Prior to following any steps, you should ensure that you have on your local machine and readily available:

  • A copy of the repository.
  • python 3.10, our models might turn out to be compatible with later versions of python but they were designed with and intended for 3.10.
  • poetry, you can follow the instructions if needed on the official website.

Getting started

  1. Position yourself in the final_main branch.
  2. Position yourself in the root of the repository where the files pyproject.toml and poetry.lock are located.
  3. Run
    poetry install
  4. Activate poetry using
    poetry shell
    More details can be found here.

Models use

Models outputs

Every model produces the same output:

  • A JSON file containing the details of all the runs (loss, accuracy, runtime, etc.)
  • A .pt file for each run with the final weights of the model at the end of the run.

Models arguments

When launching the training of a model with 6_run_quantum_models.sh, the following parameters must be specified as command line arguments.

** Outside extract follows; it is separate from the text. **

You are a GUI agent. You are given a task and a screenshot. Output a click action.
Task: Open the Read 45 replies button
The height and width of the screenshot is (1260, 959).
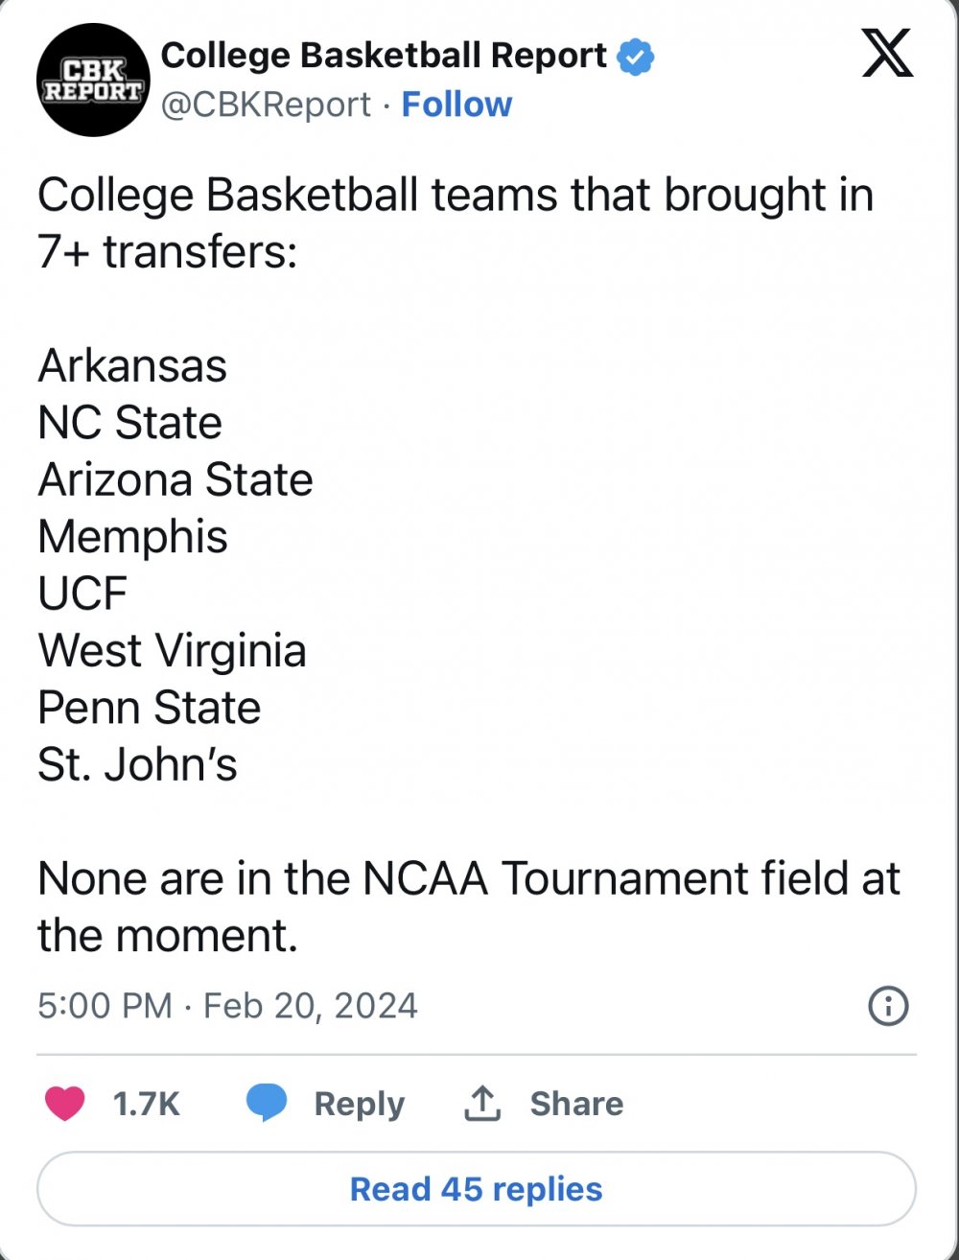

  • -m : the name of the model
  • -d : the path to the training dataset (in the case of the standard version) or to the dataset containing the training and validation data (in the case of the cross-validation version).
  • -t : alternatively to -d some models use a path to the training file with this flag.
  • -v : the path to the test (or validation) dataset.
  • -o : path for the output file.
  • N : the number of qubits of the fully-connected quantum circuit.
  • -s : the initial spread of the quantum parameters (we recommend setting this to 0.01 initially).
  • -i : the number of iterations (epochs) for the training of the model.
  • -b : the batch size.
  • -w : the weight decay (this can be set to 0).
  • -x : an integer seed for result replication.
  • -p : the PyTorch optimiser of choice.
  • -l : the learning rate for the optimiser.
  • -z : the step size for the learning rate scheduler.
  • -g : the gamma for the learning rate scheduler.
  • -r : the number of runs of the model (each run will be initialised with a different seed determined by the -x parameter).

Datasets

For simplicity we assume datasets are placed in neasqc_wp61/data/datasets. The datasets we used can be found here. Please note that to use these yourself you will need to add the class and sentence column headers and convert the format to .csv.

Note that in some cases and depending on the datasets you wish to use and their naming conventions, parts of the path to the dataset might have to be adjusted in the source code.

Dataset formatting

In order to be compatible with our models, please ensure your dataset:

  • Is in CSV format.
  • Contains the following columns:
    • sentence (string) - the natural language utterance to be classified by the model.
    • class (integer) - the class of the sentence. Numbers should be in the range [0, K-1] where K is the total number of classes.
    • sentence_embedding (vector of floats) - the vector representation of the sentence obtained using some embedding (BERT, ember-v1 or other).
Generating and populating an embedding column (all models)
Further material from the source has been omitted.